Abdolabad-e Kani Kabud (, also romanized as ‘Abdolābād-e Kānī Kabūd and Abdolābād-e Kān Kabūd; also known as Abdolābād) is a village in Mirbag-e Shomali Rural District, in the Central District of Delfan County, Lorestan Province, Iran. At the 2006 census, its population was 56, in 11 families.
Kankaboud Olia or AbdulAbad Mirbag is a village in the central part of Delfan County in Lorestan Province, Iran. It is seven kilometers away from Noorabad city. It has a very mild climate. Most of the lands in this village are dry land. The village has 346 hectares of agricultural land (mainly rainfed), the main crops of which are wheat, peas and barley. The occupation of the villagers is mainly agriculture and to some extent animal husbandry. The lands known as Dareh garaki, which have been seized and registered as national lands by the Natural Resources Department of Delfan, belong to this village. Most of the villagers have their own gardens. In terms of water resources, it lives in relative poverty. It has a comprehensive health service center and many springs, the most important of which are Cheshmeh  Kamreh spring, Cheshmeh Pahneh spring, Kani Sore or Sorekh spring, Dariagho, etc.
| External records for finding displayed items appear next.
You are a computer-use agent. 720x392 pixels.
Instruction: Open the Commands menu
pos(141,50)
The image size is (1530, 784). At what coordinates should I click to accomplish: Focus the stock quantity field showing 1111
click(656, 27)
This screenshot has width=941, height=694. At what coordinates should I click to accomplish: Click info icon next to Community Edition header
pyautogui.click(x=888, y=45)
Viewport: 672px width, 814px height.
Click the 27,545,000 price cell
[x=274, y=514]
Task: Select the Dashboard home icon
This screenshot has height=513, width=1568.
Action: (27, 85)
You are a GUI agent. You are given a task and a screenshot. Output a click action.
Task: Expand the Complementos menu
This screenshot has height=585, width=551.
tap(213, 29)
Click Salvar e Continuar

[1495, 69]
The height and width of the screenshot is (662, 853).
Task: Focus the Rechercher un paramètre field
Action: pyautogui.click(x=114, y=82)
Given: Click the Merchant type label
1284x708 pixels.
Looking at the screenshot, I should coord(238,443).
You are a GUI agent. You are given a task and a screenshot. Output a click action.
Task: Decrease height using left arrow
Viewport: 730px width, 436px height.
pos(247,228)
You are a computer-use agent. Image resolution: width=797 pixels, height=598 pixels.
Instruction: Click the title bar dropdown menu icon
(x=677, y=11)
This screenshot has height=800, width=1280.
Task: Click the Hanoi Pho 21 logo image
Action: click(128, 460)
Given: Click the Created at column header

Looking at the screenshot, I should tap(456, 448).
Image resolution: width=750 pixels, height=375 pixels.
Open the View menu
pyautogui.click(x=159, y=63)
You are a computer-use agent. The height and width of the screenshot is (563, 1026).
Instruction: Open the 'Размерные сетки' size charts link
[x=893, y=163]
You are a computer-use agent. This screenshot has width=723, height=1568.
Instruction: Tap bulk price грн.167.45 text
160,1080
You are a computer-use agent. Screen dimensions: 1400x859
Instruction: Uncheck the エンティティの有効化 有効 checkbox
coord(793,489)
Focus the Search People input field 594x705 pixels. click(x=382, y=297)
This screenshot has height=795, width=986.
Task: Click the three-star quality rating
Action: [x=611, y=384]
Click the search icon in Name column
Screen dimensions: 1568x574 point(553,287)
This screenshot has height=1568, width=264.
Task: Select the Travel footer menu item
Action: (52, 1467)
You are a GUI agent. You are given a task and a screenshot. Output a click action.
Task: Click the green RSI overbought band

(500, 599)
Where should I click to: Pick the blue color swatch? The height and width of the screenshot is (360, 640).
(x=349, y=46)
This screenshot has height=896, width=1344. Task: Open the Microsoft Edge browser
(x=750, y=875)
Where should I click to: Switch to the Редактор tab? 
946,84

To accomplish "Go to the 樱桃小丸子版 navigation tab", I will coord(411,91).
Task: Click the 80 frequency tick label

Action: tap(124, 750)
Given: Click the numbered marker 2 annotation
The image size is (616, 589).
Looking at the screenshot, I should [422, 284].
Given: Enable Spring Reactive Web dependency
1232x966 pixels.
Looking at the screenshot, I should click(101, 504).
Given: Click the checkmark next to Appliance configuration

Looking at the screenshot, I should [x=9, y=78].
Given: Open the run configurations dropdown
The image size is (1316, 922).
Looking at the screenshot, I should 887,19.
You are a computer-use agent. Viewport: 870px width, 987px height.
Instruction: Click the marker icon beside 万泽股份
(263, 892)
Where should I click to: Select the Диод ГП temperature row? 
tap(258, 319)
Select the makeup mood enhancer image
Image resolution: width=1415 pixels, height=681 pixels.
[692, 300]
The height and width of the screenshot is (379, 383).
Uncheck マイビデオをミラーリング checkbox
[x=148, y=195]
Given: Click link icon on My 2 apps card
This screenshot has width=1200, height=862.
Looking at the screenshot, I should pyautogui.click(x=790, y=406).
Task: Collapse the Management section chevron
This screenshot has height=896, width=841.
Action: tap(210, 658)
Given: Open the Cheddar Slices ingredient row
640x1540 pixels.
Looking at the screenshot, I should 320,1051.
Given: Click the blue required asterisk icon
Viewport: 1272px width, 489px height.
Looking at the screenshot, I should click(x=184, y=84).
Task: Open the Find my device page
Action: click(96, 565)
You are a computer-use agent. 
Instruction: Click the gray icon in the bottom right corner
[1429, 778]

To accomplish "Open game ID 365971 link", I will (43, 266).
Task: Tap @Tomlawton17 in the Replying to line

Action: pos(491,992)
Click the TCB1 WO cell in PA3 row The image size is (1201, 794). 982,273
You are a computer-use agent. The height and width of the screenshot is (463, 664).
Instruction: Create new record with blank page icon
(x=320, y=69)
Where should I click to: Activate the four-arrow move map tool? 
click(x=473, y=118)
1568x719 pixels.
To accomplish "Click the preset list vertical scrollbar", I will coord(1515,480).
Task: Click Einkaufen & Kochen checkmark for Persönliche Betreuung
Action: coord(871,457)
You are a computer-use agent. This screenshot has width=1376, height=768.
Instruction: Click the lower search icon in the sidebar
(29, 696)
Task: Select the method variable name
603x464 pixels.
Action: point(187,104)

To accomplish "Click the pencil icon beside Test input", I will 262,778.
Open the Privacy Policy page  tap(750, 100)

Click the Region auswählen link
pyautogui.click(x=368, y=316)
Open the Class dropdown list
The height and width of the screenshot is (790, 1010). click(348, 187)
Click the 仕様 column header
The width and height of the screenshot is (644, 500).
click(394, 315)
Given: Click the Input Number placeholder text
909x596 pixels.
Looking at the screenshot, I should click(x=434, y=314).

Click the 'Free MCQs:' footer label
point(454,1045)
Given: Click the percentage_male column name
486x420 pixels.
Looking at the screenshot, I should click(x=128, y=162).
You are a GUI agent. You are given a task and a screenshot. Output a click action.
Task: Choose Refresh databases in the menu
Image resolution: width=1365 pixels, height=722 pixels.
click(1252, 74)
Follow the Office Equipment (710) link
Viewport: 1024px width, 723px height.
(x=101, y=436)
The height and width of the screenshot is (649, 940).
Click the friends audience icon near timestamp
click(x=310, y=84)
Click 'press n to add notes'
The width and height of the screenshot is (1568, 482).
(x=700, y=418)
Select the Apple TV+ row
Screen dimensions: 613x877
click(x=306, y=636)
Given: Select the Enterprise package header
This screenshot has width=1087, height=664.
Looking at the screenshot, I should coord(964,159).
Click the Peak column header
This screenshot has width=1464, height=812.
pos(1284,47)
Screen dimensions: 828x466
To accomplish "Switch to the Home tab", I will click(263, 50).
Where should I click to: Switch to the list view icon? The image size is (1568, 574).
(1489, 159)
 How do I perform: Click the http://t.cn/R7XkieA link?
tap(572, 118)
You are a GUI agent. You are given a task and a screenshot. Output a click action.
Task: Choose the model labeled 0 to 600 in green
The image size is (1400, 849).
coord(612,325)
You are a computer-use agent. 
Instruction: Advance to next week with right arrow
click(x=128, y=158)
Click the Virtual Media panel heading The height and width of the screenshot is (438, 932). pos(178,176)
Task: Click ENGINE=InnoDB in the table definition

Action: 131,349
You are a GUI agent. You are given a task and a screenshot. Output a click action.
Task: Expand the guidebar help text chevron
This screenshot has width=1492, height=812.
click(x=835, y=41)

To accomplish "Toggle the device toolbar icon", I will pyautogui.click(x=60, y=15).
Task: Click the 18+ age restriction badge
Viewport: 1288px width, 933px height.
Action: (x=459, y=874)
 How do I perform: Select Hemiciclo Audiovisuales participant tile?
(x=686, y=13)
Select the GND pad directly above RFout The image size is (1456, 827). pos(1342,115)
This village is located in North Mirbag district and according to the census of Iran Statistics Center in 2005, its population was 56 people (eleven households). Of course, the population of the village now (2018) is more than 20 families and 100 people. In addition, a number of villagers have migrated to Khorram Abad and Noor Abad cities. The correct name of the village is Abdul Abad Konkabud. The villagers belong to one of three dynasties: Sheikhian, Abdian and Shahgol. This village has many educated people, some of whom are working as faculty members in the country's universities. Among these people is Dr. Ali Sheikhian, who has a doctorate in immunology and is a member of the board of immunology.